Is the recipe pack lossless?
Yes. The base always verifies the drafted token in parallel; if the base disagrees, the base wins. The output distribution is identical to the base's. RSD trades compute layout for wall-time, not quality.
What happens when my task changes?
Misses are logged locally (never egressed) and surfaced in the next kolm compile. The compiler resolves the new pattern via verified inference and merges it into the pack. The cache strictly grows.
Does RSD help on phones?
Yes — disproportionately. Phones are the most compute-constrained target, and the recipe pack adds zero compute and only a few KB of memory.
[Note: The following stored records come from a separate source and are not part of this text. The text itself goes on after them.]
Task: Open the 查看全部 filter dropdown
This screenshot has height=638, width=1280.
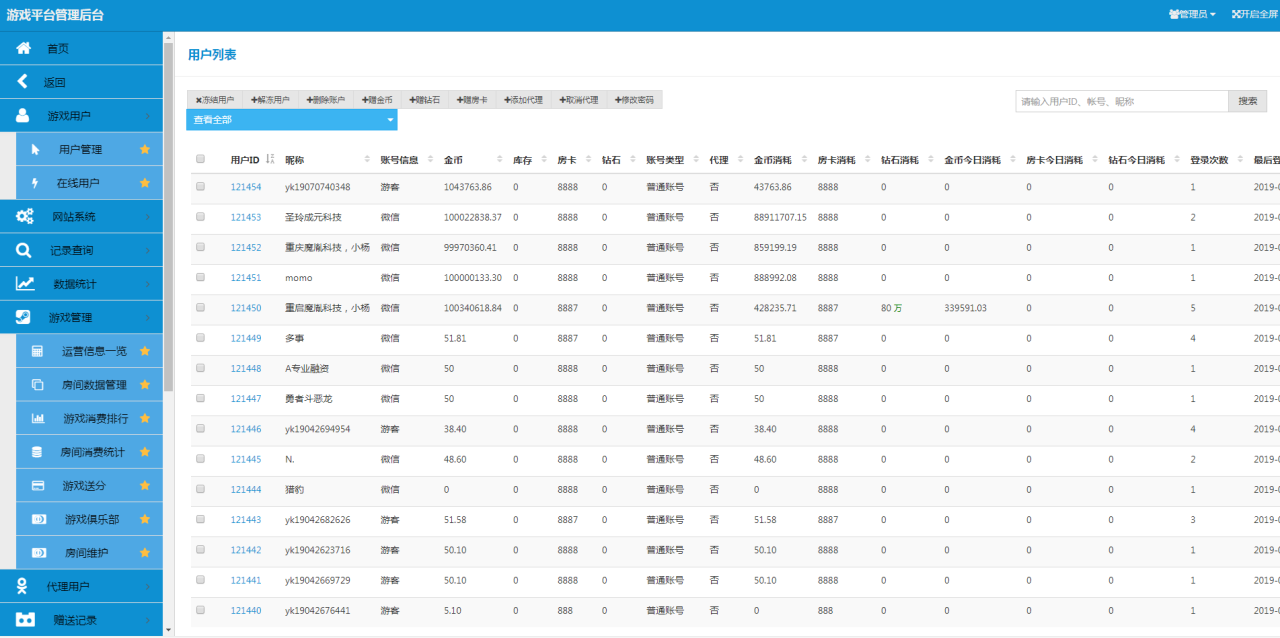Action: coord(291,120)
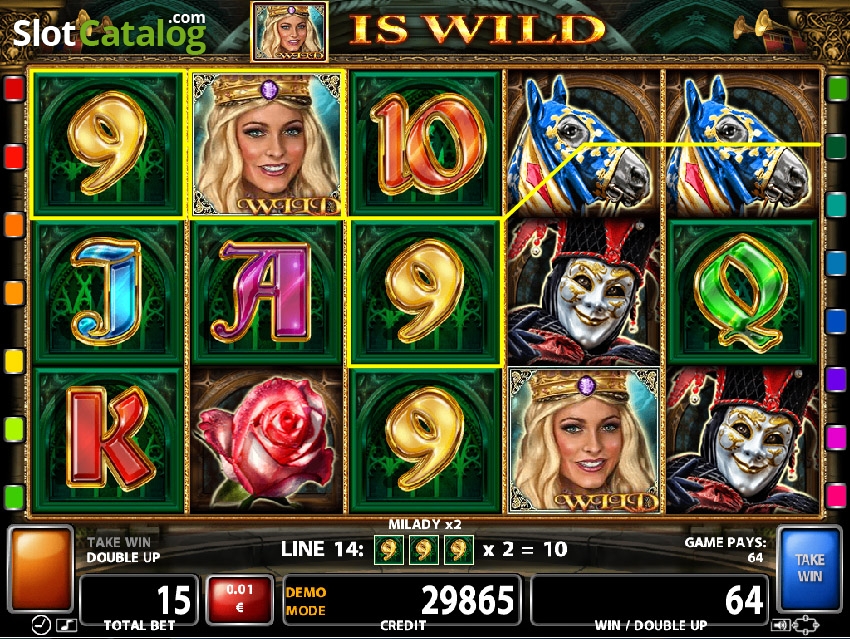Click the blue TAKE WIN button
Image resolution: width=850 pixels, height=639 pixels.
click(809, 569)
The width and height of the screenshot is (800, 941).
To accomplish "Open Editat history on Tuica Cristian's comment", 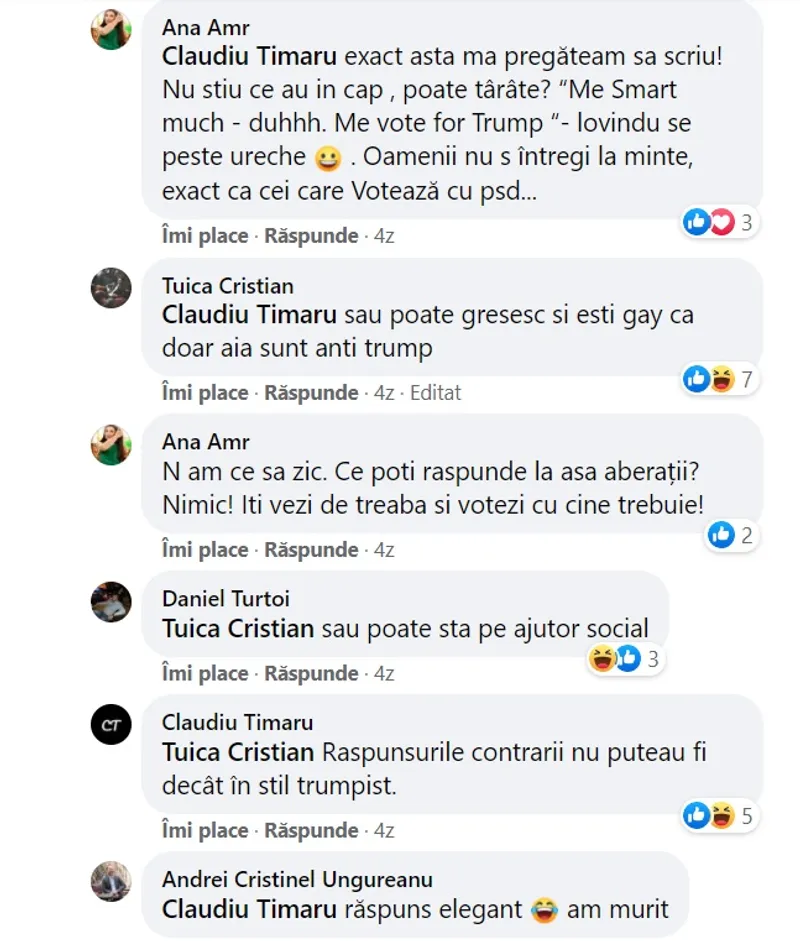I will coord(435,392).
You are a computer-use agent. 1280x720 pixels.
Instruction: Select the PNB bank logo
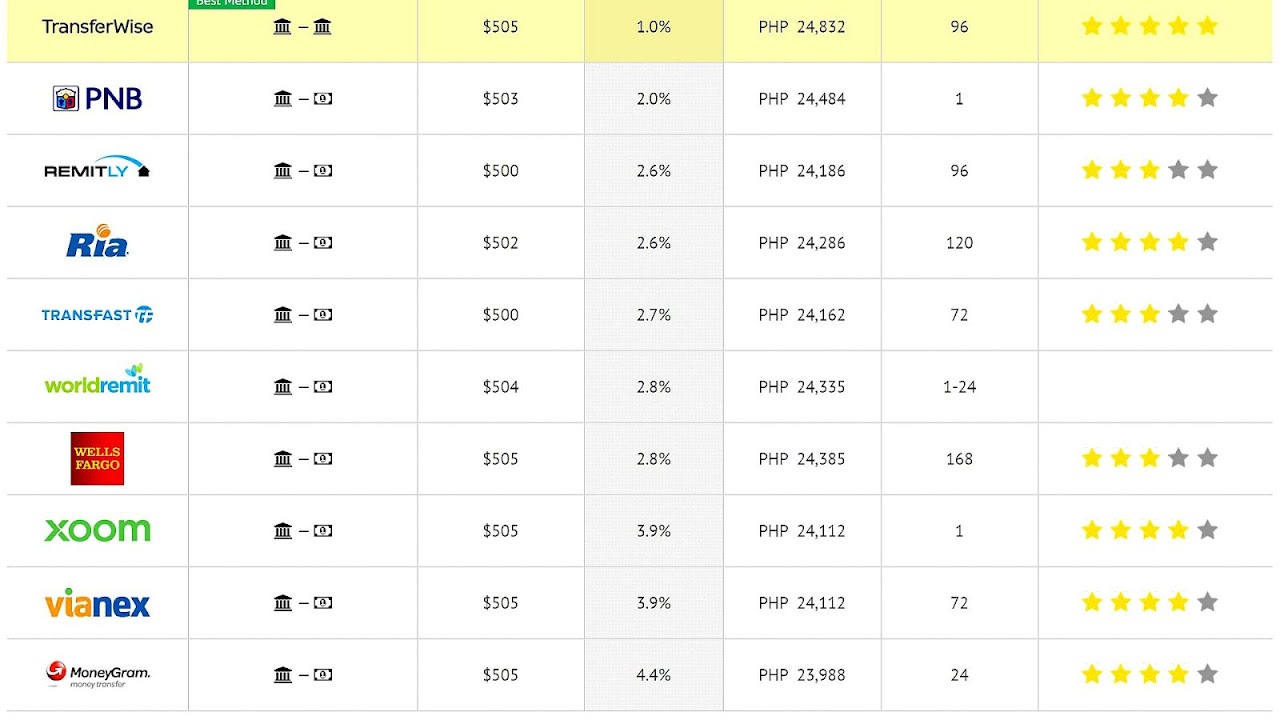point(97,98)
We measure RSD's biggest end-to-end speedups on Apple Silicon at INT4: 2.5-4× on structured tasks, 1.0-1.2× on free prose.
How does this relate to medusa, lookahead, or eagle?
RSD is in the same family as retrieval-based speculative decoding (PLD, REST). The differences: RSD's drafts are scoped to the artifact's task, indexed by both literal and embedding-shape, and shipped in a versioned pack rather than computed on the fly from a context window. Eagle and medusa add layers to the model itself; RSD doesn't touch the model.